Reputation: 2155
Is it possible to change the name of a column in a pandas data frame if it starts with a certain word.
e.e If column starts with DEP then change the full name to KEEP.
[col for col in df if col.startswith('DEP') then KEEP].
Upvotes: 6
Views: 3166
Reputation: 323226
I agree with jpp , do not using the duplicated column names
df.columns=df.columns.str.replace('DEP','KEEP')
df
Out[866]:
KEEP1 B C KEEP2
0 a 4 7 a
1 b 5 8 a
2 c 4 9 a
3 d 5 4 b
4 e 5 2 b
5 f 4 3 b
Upvotes: 3
Reputation: 862481
Is it possible, but not recommended, because get duplicated columns names:
df = pd.DataFrame({
'DEP1':list('abcdef'),
'B':[4,5,4,5,5,4],
'C':[7,8,9,4,2,3],
'DEP2':list('aaabbb')
})
print (df)
DEP1 B C DEP2
0 a 4 7 a
1 b 5 8 a
2 c 4 9 a
3 d 5 4 b
4 e 5 2 b
5 f 4 3 b
df.columns = ['KEEP' if col.startswith('DEP') else col for col in df]
print (df)
KEEP B C KEEP
0 a 4 7 a
1 b 5 8 a
2 c 4 9 a
3 d 5 4 b
4 e 5 2 b
5 f 4 3 b
So then if select column KEEP
it return all duplicated columns in DataFrame:
print (df['KEEP'])
KEEP KEEP
0 a a
1 b a
2 c a
3 d b
4 e b
5 f b
So if want filter all columns starting with DEP
use filter
with regex ^
for starting string:
df1 = df.filter(regex='^DEP')
#alternative solution
#df1 = df.loc[:, df.columns.str.startswith('DEP')]
print (df1)
DEP1 DEP2
0 a a
1 b a
2 c a
3 d b
4 e b
5 f b
Upvotes: 8
Reputation: 164623
This isn't what you've requested, but I strongly recommend you keep characters after DEP
to differentiate your column labels. The reason is much of Pandas functionality becomes unusable and you lose information by using duplicate labels.

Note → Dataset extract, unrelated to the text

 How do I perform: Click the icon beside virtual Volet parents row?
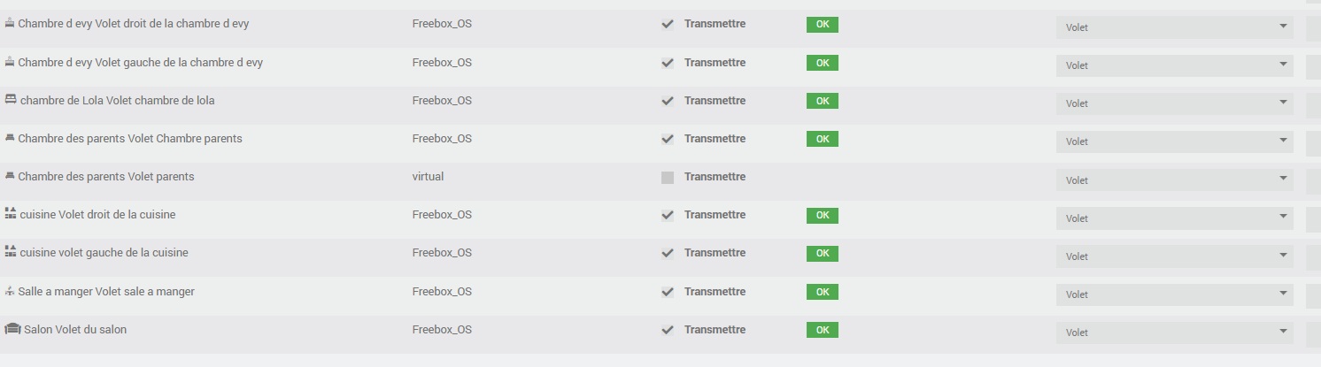[10, 176]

One way is to use a dictionary mapping:
df = pd.DataFrame({'DEP123': [1, 2, 3], 'Test': [4, 5, 6],
'DEP983': [7, 8, 9], 'Test2': [10, 11, 12]})
mapper = {col: f'KEEP{col[3:]}' for col in df.filter(regex='^DEP')}
df = df.rename(columns=mapper)
print(df)
KEEP123 KEEP983 Test Test2
0 1 7 4 10
1 2 8 5 11
2 3 9 6 12
Upvotes: 3
Reputation: 294218
You can pass a callable to rename
df.rename(columns=lambda x: 'KEEP' if x.startswith('DEP') else x)
You can either reassign this to the name df
or use the inplace=True
argument.
Upvotes: 5